Has anyone put forward some theories as to how they are pulling this off? Are th...

marcan_42 · on Nov 24, 2021

I assume they have iMessage metadata on what accounts the NSO accounts talked to. The contents are E2E encrypted, but unless they have explicitly promised not to keep logs, they probably have the metadata logged.

gjsman-1000 · on Nov 24, 2021

Apple claims in their lawsuit that they have over 100 false iCloud accounts that were created, and is confident in their identities to the degree they are going to use them for standing to prove that NSO signed a legal agreement in the lawsuit.

In which case, NSO f!@#ed up and left iCloud Messages Backup enabled, which stores unencrypted copies of the End-to-End messages and makes it trivial for Apple to alert any person that these accounts messaged to. That's one possibility.

smoldesu · on Nov 24, 2021

Because the NSO group definitely used iMessage to communicate with one another...

HatchedLake721 · on Nov 24, 2021

Not with one another.
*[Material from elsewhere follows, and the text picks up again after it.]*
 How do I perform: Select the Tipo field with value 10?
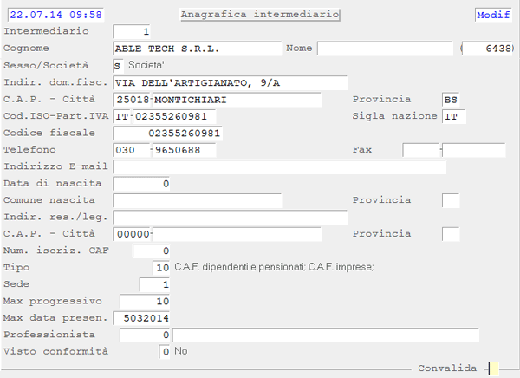pos(159,267)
With targets

TheGeminon · on Nov 24, 2021

This is more likely targeting phishing messages coming from NSO Group to victims, rather than communication between NSO members.

kristofferR · on Nov 25, 2021

Not even phishing, NSO had a zero-click iMessage exploit (so they could just send a message to their victims and then hack their iPhones remotely).

randyrand · on Nov 24, 2021

It’s likely much more manual that.

They admit themselves that these attacks are not easy to detect.

diebeforei485 · on Nov 25, 2021

> If it’s relating to crash logs, it would be nice to know as I’m sure a bunch of privacy focused users have that disabled.

It is not possible to disable all telemetry entirely.